# Given records:
• • • •

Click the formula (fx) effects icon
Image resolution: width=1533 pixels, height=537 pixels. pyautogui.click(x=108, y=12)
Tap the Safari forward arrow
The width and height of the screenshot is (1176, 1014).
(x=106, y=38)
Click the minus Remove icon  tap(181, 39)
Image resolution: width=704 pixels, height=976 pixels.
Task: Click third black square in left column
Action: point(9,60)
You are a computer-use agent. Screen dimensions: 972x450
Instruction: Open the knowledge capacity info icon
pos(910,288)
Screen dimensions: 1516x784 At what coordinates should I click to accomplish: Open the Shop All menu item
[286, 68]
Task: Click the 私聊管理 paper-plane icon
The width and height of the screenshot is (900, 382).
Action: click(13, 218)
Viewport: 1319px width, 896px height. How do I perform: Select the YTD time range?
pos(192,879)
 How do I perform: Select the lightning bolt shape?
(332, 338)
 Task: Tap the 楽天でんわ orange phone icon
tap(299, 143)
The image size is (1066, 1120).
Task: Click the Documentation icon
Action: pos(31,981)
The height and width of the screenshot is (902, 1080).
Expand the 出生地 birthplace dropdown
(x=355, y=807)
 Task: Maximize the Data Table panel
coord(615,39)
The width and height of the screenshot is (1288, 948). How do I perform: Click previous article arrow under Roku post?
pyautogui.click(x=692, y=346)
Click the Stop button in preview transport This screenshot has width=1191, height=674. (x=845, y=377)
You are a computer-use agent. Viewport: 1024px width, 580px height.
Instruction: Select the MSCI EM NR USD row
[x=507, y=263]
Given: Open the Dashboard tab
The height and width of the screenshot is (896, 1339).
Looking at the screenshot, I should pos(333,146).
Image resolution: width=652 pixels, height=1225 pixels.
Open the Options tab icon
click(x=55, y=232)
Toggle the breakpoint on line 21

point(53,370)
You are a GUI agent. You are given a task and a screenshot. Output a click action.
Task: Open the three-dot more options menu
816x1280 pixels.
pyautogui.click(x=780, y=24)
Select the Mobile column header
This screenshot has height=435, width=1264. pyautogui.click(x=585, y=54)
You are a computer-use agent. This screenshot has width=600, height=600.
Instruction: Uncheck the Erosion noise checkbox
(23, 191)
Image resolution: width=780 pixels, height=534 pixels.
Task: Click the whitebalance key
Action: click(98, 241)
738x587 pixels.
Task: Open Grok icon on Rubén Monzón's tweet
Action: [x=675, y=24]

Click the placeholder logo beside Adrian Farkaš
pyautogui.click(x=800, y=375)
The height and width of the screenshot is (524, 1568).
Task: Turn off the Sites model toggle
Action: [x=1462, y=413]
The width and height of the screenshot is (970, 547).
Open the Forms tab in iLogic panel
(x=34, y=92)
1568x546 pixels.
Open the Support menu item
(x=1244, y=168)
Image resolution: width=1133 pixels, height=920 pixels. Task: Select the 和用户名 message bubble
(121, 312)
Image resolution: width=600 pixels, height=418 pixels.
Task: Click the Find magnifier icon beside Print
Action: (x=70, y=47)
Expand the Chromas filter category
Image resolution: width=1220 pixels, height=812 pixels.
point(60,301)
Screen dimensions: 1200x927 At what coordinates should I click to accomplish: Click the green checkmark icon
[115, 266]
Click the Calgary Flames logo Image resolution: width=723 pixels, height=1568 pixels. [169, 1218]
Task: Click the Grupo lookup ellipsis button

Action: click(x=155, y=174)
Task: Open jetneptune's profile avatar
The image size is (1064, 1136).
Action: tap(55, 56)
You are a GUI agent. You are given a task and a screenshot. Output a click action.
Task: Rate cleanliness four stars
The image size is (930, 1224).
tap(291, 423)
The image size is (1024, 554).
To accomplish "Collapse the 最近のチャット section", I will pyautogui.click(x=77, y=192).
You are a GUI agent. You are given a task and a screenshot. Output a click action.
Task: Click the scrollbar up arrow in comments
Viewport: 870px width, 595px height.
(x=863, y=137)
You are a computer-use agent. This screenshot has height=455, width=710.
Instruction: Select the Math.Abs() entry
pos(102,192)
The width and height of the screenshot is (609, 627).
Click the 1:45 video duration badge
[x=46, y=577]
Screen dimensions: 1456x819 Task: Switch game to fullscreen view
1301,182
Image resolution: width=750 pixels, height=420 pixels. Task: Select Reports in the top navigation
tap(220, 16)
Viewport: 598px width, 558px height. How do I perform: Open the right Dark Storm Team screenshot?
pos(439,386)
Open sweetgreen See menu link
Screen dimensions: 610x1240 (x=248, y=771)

• • • •

# Exercise description:
The lines holding the word "agent" are the answer. Pull them out of the records and copy them.

# Written answer:
You are a computer-use agent. Screen dimensions: 972x450
You are a computer-use agent. Viewport: 1024px width, 580px height.
You are a GUI agent. You are given a task and a screenshot. Output a click action.
You are a computer-use agent. This screenshot has width=600, height=600.
You are a GUI agent. You are given a task and a screenshot. Output a click action.
You are a GUI agent. You are given a task and a screenshot. Output a click action.
You are a computer-use agent. This screenshot has height=455, width=710.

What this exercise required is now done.